DOCUMENT PASSAGE:
[alt-photo] Re: repairing scratch in the glass over the vacuum frame

Johnny Brian limnidytis at netins.net
Sun Jan 29 23:02:57 GMT 2012


Lead makes glass yellow. Lead (as in leaded crystal) was added so ordinary blue-green soda-lime glass would appear colorless. Glass with significant lead content (to block x-rays) is perceptibly yellow. I think float glass today is made on molten tin. 
Johnny Brian
On Jan 29, 2012, at 2:02 PM, Jacques Augustowski wrote:

> 
> Look at the glass sideways if it is green the more lead it has, all
> architectural glass is green. The bluish color in more expensive glass
> means that it has less lead and it is said that it is best for
> transmitting UV rays. Float glass has both surfaces perfectly parallel
> ,  that means that this glass is optically good.  They call them
> float glass because when the glass pane comes out of the furnace in a
> molten state it cools down on the surface of molten lead. The green
> glass also attenuates more IR rays than the bluer glass. 
> Jacques Augustowski 
>             PY1HY 
> On Dom 29/01/12 15:36 , Nelson Mark ender100 at aol.com sent:
> I used 1/4 " plate glass and had the corners rounded and all the
> edges ground with a slight rounding.
> On Jan 29, 2012, at 10:52 AM, Richard Knoppow wrote:
>> 
>> ----- Original Message ----- From: "Earl Johnson" 
>> To: "The alternative photographic processes mailing list"

RECORDED INFORMATION:
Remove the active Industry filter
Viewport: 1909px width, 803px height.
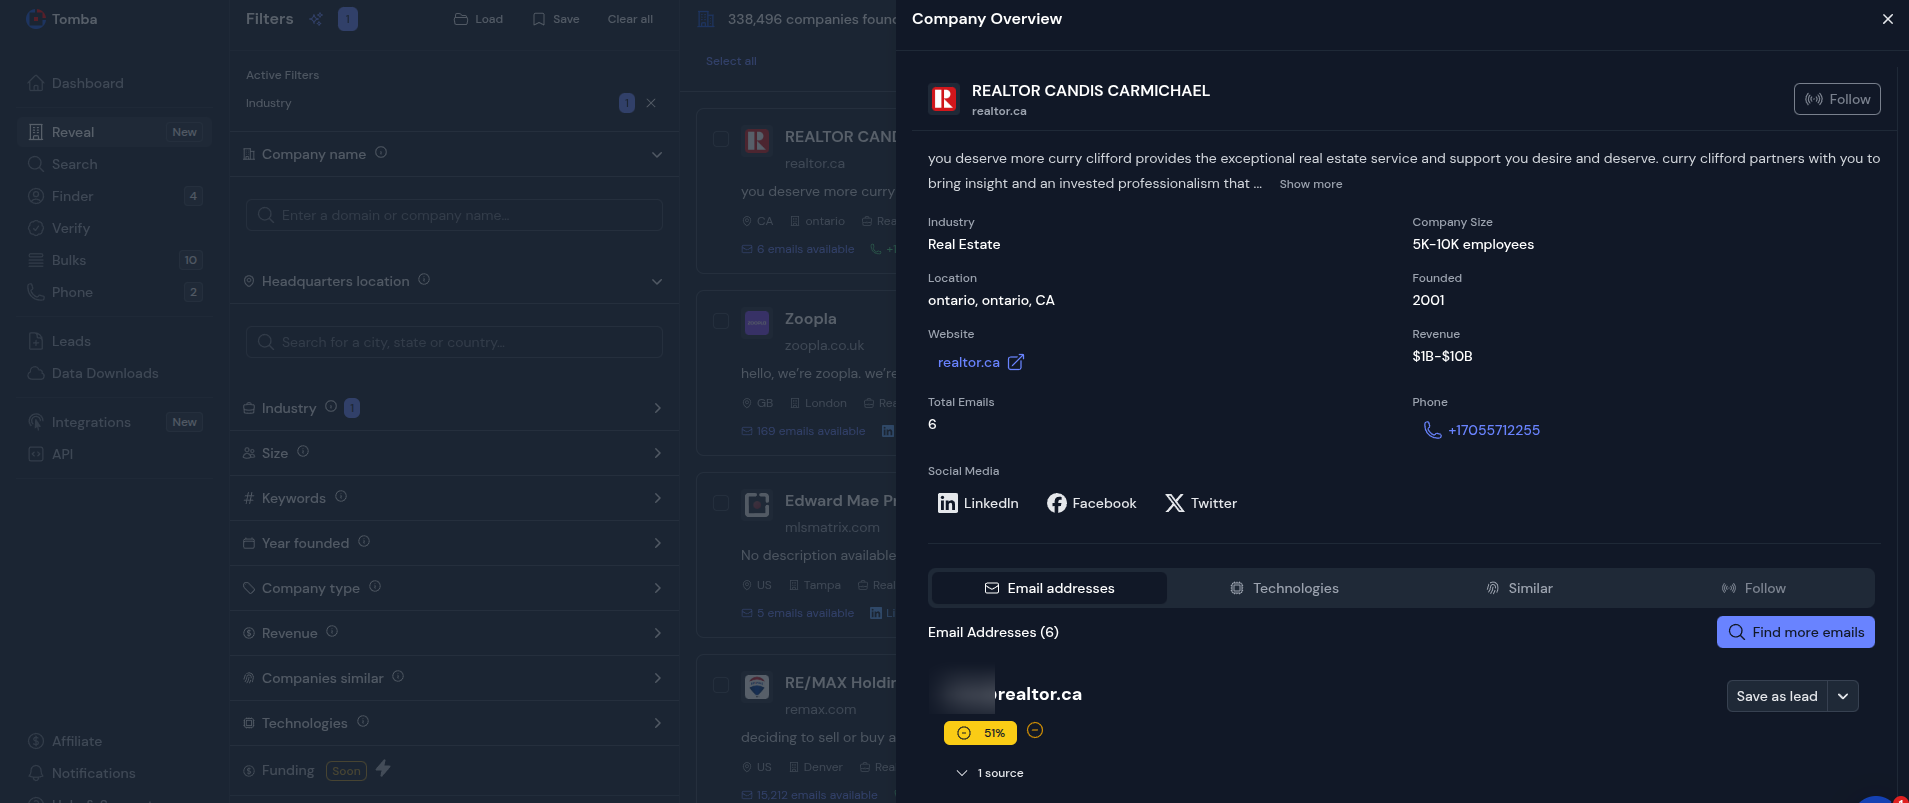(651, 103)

GIVEN PROBLEM 1: Copy the part of the glass post from "Lead makes glass" to "on molten tin." word for word.
GIVEN PROBLEM 2:
Answer these questions from the glass post:
(a) According to Johnny Brian, what makes glass yellow?
(b) What thickness of plate glass did Nelson Mark use?
(c) According to Jacques Augustowski, which glass attenuates more IR rays than the bluer glass?

ANSWER 1:
Lead makes glass yellow. Lead (as in leaded crystal) was added so ordinary blue-green soda-lime glass would appear colorless. Glass with significant lead content (to block x-rays) is perceptibly yellow. I think float glass today is made on molten tin.

ANSWER 2:
(a) Lead.
(b) 1/4 inch.
(c) The green glass.